Open AccessOncogenic Kras Initiates Leukemia in Hematopoietic Stem Cells
Author(s) -
Amit J. Sabnis,
Laurene S. Cheung,
Monique Dail,
Hio Chung Kang,
Marianne Santaguida,
Michelle L. Hermiston,
Emmanuelle Passegué,
Kevin Shan,
Benjamin S. Braun
Publication year - 2009
Publication title -
plos biology
Language(s) - English
Resource type - Journals
SCImago Journal Rank - 4.127
H-Index - 271
eISSN - 1545-7885
pISSN - 1544-9173
DOI - 10.1371/journal.pbio.1000059
Subject(s) - kras , biology , haematopoiesis , cancer research , stem cell , leukemia , progenitor cell , cancer stem cell , myeloid leukemia , myeloid , population , immunology , neuroblastoma ras viral oncogene homolog , carcinogenesis , cancer , genetics , medicine , colorectal cancer , environmental health
How oncogenes modulate the self-renewal properties of cancer-initiating cells is incompletely understood.
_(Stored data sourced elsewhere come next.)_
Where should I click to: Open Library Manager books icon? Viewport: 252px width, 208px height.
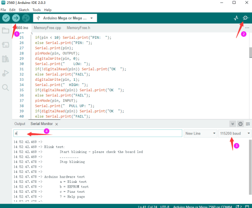[6, 59]
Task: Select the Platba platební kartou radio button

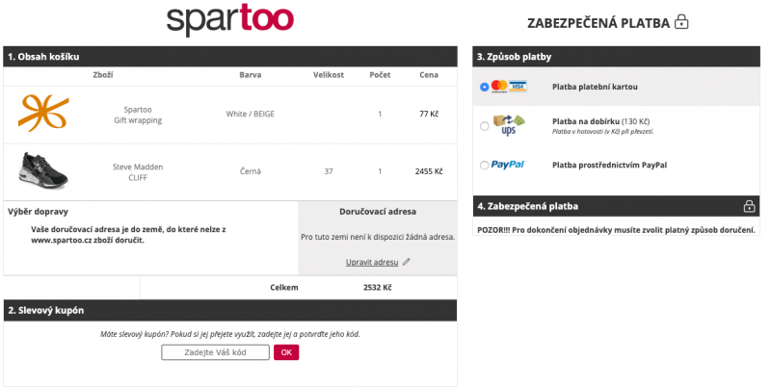Action: click(485, 87)
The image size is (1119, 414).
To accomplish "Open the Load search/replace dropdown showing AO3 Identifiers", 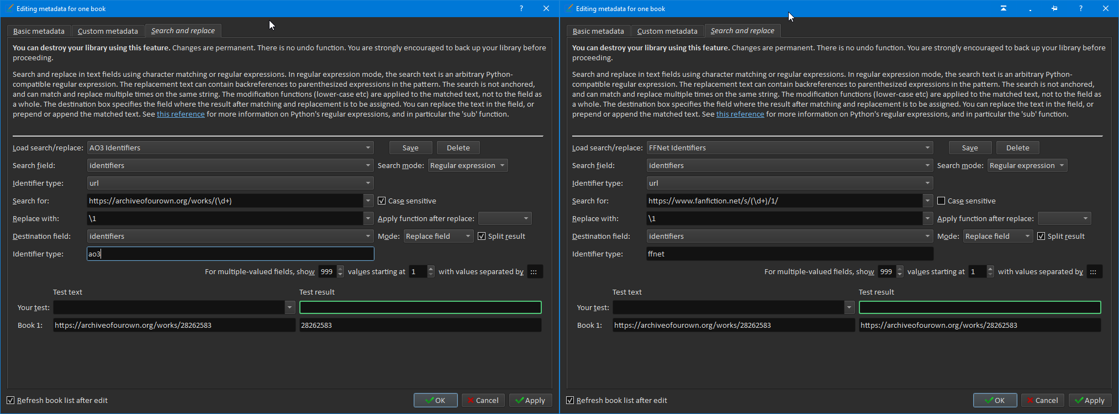I will point(230,148).
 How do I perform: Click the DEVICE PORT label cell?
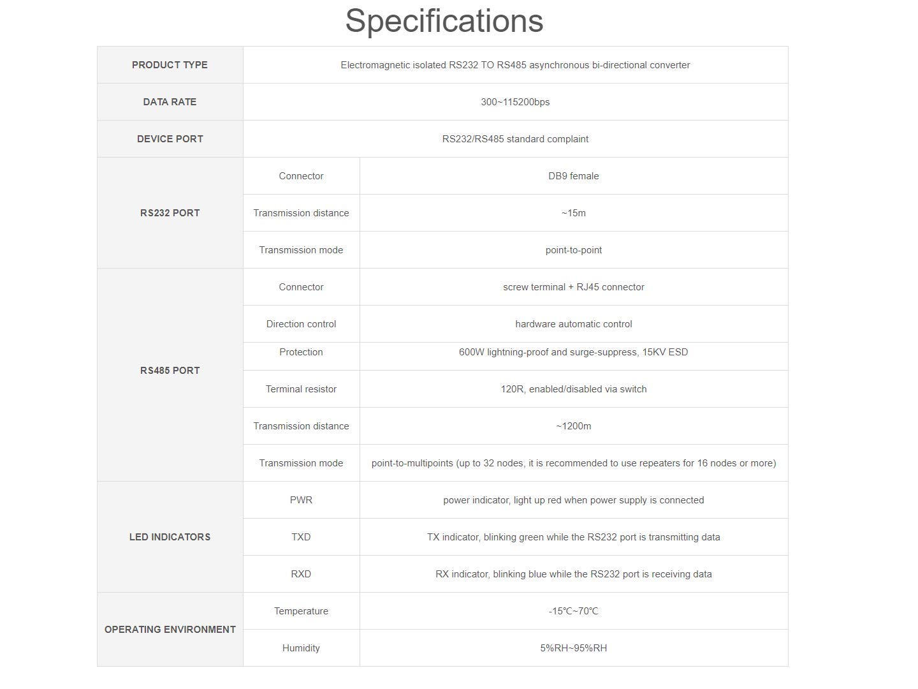[x=170, y=139]
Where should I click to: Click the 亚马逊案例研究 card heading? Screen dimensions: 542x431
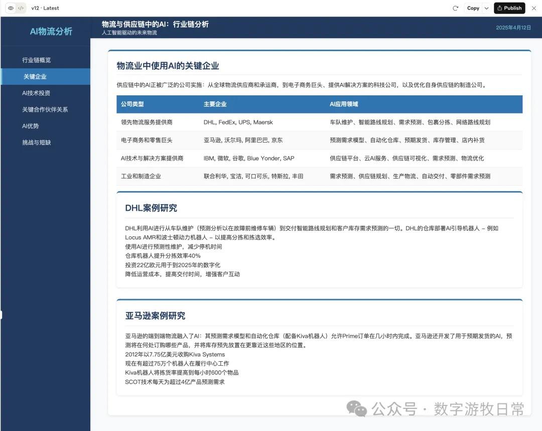point(155,316)
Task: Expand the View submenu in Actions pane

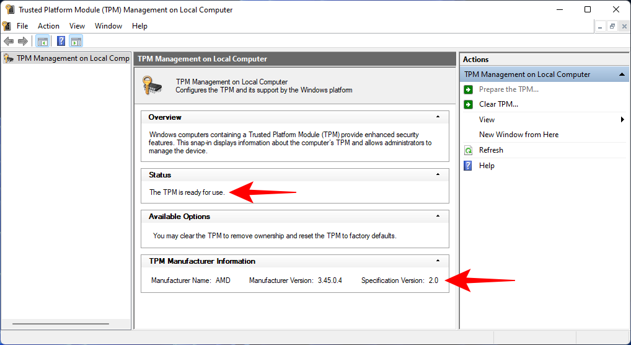Action: [622, 120]
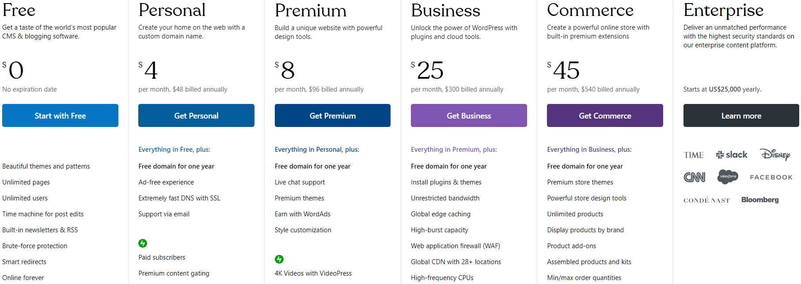
Task: Click the Salesforce cloud logo
Action: tap(728, 177)
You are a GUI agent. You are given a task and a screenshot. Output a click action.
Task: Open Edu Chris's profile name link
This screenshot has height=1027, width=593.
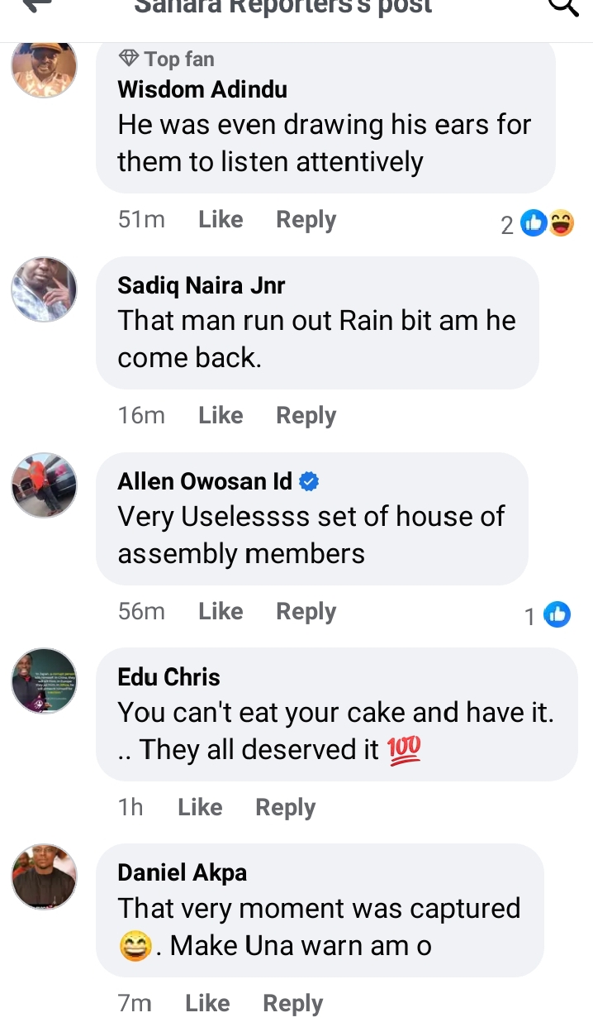169,677
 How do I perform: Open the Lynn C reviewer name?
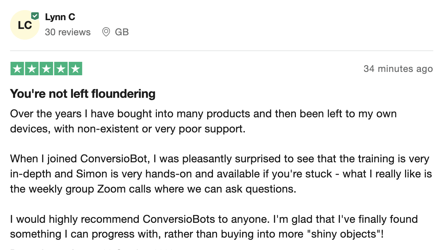click(x=60, y=17)
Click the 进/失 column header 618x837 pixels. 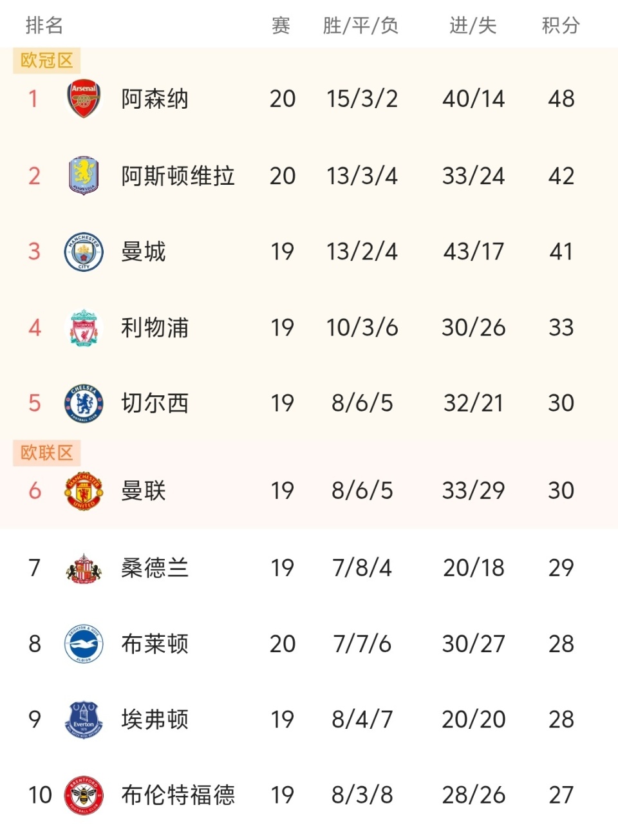pos(473,26)
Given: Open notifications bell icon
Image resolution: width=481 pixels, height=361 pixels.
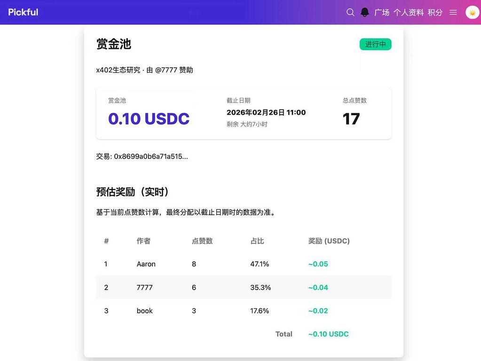Looking at the screenshot, I should pyautogui.click(x=364, y=12).
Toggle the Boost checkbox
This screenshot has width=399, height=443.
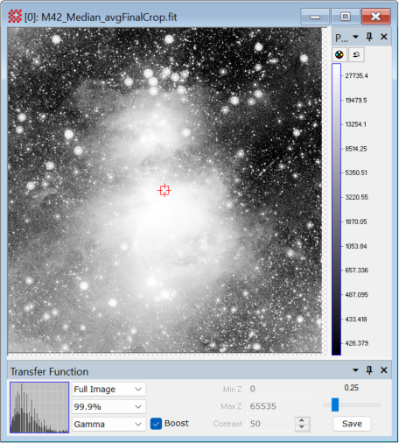tap(156, 424)
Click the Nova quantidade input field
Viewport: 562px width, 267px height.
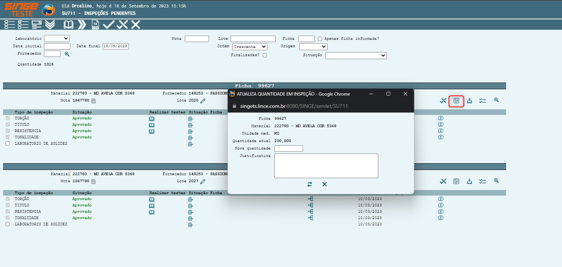click(x=288, y=148)
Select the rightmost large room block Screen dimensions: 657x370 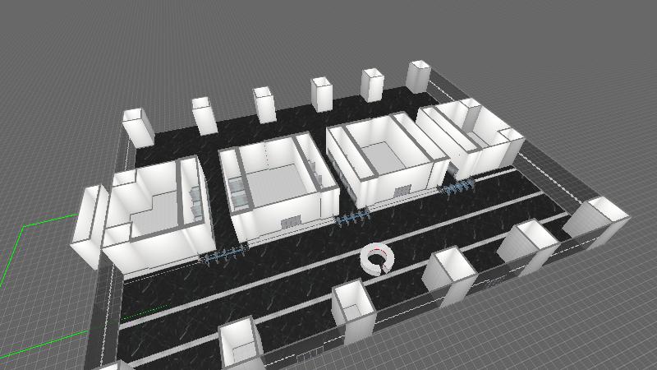coord(468,136)
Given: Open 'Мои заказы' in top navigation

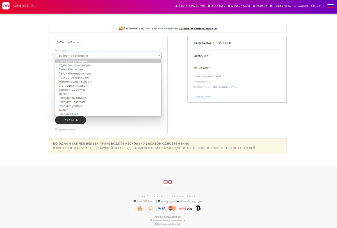Looking at the screenshot, I should 239,6.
Activating KRAS and NRAS mutations are among the most common oncogenic lesions detected in human cancer, and occur in myeloproliferative disorders (MPDs) and leukemias. We investigated the effects of expressing oncogenic Kras G12D from its endogenous locus on the proliferation and tumor-initiating properties of murine hematopoietic stem and progenitor cells. MPD could be initiated by Kras G12D expression in a highly restricted population enriched for hematopoietic stem cells (HSCs), but not in common myeloid progenitors. Kras G12D HSCs demonstrated a marked in vivo competitive advantage over wild-type cells. Kras G12D expression also increased the fraction of proliferating HSCs and reduced the overall size of this compartment. Transplanted Kras G12D HSCs efficiently initiated acute T-lineage leukemia/lymphoma, which was associated with secondary Notch1 mutations in thymocytes. We conclude that MPD-initiating activity is restricted to the HSC compartment in Kras G12D mice, and that distinct self-renewing populations with cooperating mutations emerge during cancer progression.